A consolidação das Sociedades Anônimas (SAFs) vem transformando profundamente o cenário do futebol brasileiro. Clubes endividados encontraram nesse modelo uma alternativa para reorganização financeira, enquanto outros enfrentam críticas relacionadas à transparência, governança e distanciamento de suas bases sociais.
É nesse contexto que surge a SAFiel, iniciativa que propõe um caminho distinto: profissionalizar o futebol do Corinthians sem descaracterizar sua identidade popular e democrática, colocando o torcedor no centro do projeto.
Um dos principais receios que cercam a adoção do modelo é a possibilidade de o clube passar a ser tratado exclusivamente como um ativo comercial, afastando-se de seus valores históricos.
Em entrevista para o MKTEsportivo, Carlos Teixeira, CEO e idealizador da SAFiel, esclareceu o posicionamento estratégico do projeto.
“A SAFiel busca profissionalizar o Corinthians e desenvolvê-lo economicamente sem renunciar ao
seu caráter popular e democrático. Este desenvolvimento e a consequente busca por performance financeira não é, por princípio, incompatível com a identidade corinthiana, ou mesmo com a competitividade esportiva almejada pelo torcedor. Capital e comunidade trabalharão em sintonia e benefício mútuo na SAFiel”, comentou Teixeira.
O posicionamento reforça a ideia de que a valorização econômica do clube pode caminhar lado a lado com sua essência popular, um dos pilares da identidade corinthiana.
Ao analisar o cenário nacional, marcado por experiências bem-sucedidas e outras criticadas por falta de transparência e dificuldades administrativas, a SAFiel afirma ter buscado referências fora do Brasil para estruturar seu modelo de gestão.
“Nenhuma das SAFs brasileiras é controlada pelos torcedores, os acionistas são indivíduos ricos, fundos de investimentos, empresas ou ainda outros clubes de futebol como é o caso do Bahia. A SAFiel buscou inspiração na Europa, mais especificamente no gigante Bayern de Munique e será a primeira SAF brasileira detida, assim como o clube alemão, majoritariamente pelos seus torcedores”, completou.
A inspiração no modelo alemão aponta para uma ruptura com o padrão vigente no futebol brasileiro, propondo uma estrutura em que a base social do clube tenha papel decisivo no controle e nas diretrizes estratégicas.

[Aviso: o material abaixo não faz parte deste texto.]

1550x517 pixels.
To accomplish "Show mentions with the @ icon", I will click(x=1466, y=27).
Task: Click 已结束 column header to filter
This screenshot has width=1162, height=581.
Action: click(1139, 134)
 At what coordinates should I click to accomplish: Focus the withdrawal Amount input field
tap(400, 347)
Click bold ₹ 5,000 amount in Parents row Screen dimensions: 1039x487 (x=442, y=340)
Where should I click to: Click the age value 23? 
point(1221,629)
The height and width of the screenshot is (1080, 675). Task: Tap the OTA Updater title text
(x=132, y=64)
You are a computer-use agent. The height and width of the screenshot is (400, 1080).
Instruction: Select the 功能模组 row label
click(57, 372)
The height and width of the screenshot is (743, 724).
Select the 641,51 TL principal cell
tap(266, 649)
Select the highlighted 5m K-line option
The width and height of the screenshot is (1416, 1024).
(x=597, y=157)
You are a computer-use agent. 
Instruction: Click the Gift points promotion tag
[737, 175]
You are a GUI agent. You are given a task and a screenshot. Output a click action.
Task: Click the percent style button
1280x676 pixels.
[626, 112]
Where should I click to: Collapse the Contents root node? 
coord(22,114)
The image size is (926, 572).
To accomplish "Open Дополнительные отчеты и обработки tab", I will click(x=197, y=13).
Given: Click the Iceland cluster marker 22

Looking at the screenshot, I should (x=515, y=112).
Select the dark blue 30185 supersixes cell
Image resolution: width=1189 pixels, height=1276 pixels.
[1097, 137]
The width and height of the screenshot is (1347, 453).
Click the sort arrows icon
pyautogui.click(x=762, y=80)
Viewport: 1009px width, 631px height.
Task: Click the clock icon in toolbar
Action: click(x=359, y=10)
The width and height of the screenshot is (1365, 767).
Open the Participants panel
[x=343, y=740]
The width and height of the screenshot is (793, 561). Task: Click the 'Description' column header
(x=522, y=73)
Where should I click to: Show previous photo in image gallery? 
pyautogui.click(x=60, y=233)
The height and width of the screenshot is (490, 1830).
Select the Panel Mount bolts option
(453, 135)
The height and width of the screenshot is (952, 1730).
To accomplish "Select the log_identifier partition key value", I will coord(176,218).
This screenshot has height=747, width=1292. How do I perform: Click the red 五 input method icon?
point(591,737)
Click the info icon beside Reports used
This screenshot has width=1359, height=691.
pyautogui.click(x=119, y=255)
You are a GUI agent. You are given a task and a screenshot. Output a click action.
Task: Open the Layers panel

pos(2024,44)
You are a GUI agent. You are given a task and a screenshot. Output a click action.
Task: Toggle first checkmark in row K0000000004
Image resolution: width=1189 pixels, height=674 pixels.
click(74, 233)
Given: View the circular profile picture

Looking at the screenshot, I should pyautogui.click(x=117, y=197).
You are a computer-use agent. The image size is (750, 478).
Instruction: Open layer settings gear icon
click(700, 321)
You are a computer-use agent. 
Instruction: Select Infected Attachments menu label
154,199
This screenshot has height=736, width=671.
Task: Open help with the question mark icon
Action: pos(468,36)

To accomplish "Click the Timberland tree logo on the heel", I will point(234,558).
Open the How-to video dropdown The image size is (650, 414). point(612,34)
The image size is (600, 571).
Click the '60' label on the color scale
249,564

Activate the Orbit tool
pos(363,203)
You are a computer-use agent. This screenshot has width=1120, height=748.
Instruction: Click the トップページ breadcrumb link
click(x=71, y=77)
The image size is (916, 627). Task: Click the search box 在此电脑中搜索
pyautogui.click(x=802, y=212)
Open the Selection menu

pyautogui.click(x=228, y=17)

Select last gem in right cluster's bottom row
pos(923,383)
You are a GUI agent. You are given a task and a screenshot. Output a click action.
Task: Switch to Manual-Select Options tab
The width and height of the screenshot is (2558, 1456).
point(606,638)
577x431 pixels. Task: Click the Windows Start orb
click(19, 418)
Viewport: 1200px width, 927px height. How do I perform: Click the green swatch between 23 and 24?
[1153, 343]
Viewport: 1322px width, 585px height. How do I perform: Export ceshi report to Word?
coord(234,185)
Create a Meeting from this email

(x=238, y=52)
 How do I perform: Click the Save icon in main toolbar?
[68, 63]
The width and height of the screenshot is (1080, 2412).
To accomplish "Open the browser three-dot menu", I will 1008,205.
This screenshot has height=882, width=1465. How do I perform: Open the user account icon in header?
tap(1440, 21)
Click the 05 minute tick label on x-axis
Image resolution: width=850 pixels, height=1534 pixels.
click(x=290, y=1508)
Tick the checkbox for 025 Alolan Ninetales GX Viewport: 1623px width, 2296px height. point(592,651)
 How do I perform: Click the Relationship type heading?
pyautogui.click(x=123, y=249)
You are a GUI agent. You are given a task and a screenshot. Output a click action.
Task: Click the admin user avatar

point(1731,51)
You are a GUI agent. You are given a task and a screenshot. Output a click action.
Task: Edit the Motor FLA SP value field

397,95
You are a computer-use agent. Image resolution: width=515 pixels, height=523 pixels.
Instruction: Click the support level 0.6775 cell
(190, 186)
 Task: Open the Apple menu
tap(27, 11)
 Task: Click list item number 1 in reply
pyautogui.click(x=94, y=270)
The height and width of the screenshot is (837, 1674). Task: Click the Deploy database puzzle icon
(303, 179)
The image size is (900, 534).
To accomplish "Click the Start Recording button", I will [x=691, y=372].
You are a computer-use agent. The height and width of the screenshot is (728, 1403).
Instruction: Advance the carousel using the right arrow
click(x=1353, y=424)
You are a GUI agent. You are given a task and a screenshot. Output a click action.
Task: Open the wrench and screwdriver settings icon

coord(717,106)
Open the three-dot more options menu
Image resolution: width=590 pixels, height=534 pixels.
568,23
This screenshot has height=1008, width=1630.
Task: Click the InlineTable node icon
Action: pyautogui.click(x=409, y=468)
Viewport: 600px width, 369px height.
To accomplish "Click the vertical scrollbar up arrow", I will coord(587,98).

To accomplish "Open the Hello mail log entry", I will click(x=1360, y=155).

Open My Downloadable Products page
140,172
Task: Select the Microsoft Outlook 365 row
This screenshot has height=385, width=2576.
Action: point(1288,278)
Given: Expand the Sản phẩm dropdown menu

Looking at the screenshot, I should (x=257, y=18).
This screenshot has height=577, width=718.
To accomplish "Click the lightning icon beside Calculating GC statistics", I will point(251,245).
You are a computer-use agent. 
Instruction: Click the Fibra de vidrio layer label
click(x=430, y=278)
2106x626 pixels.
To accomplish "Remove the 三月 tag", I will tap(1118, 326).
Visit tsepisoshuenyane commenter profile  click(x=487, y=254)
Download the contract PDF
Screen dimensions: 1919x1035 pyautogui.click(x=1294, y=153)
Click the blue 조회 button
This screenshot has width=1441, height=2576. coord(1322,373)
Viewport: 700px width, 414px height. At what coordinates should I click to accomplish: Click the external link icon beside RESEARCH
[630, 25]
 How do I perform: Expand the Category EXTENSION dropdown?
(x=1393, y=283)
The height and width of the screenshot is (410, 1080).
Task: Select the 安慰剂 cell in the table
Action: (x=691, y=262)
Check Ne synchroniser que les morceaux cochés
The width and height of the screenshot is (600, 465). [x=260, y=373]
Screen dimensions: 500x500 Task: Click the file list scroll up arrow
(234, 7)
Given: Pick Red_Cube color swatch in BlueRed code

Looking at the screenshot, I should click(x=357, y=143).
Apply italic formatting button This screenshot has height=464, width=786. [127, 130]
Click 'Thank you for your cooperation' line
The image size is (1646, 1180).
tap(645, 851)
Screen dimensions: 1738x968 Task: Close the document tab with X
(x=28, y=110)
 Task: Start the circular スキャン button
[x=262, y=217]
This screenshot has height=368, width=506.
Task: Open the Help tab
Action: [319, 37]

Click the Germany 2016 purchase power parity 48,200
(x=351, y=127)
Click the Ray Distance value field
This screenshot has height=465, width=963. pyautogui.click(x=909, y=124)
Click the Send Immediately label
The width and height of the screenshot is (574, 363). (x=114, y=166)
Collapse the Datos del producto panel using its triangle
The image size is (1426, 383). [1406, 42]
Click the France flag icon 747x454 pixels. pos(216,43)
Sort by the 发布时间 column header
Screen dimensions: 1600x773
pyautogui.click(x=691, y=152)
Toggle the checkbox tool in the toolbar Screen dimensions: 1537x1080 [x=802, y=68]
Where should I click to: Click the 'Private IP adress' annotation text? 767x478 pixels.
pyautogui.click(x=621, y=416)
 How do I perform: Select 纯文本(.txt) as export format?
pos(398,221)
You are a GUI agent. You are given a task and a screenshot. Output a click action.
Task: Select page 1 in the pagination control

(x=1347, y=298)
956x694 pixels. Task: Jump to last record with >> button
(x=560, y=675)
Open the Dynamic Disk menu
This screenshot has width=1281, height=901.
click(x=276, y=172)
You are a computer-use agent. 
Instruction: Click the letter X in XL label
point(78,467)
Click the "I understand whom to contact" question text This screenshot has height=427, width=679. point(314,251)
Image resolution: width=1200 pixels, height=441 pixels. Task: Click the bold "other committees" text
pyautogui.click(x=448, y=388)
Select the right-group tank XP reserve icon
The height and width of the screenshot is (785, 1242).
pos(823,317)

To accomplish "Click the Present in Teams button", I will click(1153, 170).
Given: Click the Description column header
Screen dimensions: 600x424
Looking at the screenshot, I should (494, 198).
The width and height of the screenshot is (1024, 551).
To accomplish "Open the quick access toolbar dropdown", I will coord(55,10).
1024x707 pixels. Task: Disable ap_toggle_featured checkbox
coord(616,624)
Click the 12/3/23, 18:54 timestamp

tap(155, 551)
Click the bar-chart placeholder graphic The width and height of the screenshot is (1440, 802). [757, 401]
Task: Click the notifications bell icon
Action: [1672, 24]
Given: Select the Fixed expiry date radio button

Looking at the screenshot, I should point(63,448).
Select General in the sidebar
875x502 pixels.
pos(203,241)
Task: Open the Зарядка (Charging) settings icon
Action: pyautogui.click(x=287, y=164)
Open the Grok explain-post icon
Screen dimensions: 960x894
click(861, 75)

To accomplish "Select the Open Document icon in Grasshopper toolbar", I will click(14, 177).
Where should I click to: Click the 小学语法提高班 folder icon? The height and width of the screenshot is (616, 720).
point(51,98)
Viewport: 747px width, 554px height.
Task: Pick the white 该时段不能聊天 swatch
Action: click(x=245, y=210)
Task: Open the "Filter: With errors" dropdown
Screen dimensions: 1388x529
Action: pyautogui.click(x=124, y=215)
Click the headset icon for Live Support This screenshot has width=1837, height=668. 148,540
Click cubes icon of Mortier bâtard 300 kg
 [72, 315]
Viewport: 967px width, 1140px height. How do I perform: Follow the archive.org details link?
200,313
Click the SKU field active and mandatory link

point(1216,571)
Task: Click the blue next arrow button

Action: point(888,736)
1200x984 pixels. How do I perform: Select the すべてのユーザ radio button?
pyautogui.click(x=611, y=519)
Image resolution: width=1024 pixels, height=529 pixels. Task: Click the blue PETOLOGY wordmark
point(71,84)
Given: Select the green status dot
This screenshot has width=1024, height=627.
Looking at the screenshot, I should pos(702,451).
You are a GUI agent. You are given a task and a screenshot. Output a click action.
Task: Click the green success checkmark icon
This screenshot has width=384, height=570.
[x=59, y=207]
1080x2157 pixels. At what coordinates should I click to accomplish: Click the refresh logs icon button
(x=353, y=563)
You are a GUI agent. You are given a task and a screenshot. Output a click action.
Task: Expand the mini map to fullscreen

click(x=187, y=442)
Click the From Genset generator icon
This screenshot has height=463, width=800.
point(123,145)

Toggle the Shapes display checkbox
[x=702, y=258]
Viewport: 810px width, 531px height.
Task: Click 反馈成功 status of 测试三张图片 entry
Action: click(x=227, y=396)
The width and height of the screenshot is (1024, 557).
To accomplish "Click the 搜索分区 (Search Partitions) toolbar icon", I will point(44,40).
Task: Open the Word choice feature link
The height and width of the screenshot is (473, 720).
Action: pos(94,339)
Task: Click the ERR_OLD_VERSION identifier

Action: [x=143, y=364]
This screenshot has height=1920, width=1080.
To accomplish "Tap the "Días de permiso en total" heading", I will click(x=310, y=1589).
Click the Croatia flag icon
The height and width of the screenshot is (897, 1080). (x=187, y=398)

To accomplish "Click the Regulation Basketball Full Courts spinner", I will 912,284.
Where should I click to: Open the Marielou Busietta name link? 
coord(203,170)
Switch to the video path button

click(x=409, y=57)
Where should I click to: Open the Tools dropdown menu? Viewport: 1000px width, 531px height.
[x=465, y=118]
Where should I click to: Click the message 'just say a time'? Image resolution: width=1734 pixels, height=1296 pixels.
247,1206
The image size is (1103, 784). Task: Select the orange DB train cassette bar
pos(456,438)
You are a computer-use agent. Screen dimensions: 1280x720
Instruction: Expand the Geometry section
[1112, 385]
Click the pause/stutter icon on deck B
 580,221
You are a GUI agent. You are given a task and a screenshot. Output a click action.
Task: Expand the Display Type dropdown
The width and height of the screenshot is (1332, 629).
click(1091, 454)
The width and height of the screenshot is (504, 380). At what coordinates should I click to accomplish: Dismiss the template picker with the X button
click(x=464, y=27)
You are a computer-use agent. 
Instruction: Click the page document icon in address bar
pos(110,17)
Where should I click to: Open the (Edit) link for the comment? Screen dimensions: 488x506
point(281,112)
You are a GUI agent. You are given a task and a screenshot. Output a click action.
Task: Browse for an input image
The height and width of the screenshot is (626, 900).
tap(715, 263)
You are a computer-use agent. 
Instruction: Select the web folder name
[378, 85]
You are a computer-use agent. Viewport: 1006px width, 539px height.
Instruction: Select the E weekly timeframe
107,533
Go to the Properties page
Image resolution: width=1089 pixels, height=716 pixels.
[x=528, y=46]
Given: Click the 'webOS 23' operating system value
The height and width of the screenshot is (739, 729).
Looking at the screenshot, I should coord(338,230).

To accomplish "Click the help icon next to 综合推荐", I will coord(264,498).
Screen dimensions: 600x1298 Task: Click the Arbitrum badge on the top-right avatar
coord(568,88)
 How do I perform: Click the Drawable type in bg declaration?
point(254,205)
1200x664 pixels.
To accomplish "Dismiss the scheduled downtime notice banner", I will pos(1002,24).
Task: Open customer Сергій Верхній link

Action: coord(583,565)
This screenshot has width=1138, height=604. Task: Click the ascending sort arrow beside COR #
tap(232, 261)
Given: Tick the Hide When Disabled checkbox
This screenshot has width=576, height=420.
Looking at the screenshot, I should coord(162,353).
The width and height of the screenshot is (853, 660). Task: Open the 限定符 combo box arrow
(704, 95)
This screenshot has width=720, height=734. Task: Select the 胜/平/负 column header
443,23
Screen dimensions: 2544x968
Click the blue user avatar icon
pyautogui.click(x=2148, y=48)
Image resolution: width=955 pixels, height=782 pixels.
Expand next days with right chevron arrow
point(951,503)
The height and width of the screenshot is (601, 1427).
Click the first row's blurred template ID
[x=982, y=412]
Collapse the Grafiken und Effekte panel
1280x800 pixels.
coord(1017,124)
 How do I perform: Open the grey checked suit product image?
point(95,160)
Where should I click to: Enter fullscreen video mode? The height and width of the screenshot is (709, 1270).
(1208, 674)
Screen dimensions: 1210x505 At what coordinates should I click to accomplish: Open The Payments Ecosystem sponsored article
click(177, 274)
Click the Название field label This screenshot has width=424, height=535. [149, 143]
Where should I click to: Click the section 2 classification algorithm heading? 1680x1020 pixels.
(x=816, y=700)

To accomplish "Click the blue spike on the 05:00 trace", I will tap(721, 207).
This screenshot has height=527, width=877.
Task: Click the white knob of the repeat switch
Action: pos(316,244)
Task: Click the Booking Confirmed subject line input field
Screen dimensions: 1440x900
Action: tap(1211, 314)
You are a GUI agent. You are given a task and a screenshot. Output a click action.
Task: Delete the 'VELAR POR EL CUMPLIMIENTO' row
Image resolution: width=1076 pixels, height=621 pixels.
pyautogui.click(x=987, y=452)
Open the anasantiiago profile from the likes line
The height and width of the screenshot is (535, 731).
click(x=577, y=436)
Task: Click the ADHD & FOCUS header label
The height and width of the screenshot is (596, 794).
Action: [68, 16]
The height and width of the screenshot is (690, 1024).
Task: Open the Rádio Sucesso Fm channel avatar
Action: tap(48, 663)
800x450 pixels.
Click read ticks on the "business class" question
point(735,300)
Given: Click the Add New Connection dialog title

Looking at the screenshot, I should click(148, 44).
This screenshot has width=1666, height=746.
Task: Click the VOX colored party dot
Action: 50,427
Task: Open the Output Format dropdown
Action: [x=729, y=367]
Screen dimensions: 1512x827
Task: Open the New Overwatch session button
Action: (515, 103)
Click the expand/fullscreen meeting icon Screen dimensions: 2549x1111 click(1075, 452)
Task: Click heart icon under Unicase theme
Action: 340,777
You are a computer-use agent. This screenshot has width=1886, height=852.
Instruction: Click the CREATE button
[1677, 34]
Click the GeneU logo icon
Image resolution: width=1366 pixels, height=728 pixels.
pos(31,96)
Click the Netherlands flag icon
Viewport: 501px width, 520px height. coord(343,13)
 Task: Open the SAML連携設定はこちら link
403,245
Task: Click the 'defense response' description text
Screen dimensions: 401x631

No que diz respeito à valorização da marca Corinthians, a SAFiel projeta uma profunda reorganização do futebol profissional, com impacto direto na competitividade esportiva e na geração de receitas.
“A SAFiel transformará o futebol profissional do Corinthians numa grande corporação, separando esta propriedade do clube associativo. Há enorme valor basal para ser “destravado”, além do vasto potencial de crescimento do segmento de esportes e entretenimento na era da economia da atenção. O capital integralizado pelos torcedores equacionará a dívida e criará um caixa confortável. Cultura empresarial e gestão profissional, isoladas da política associativa, colocarão a operação do futebol em linha com os grandes clubes europeus”, finalizou Carlos.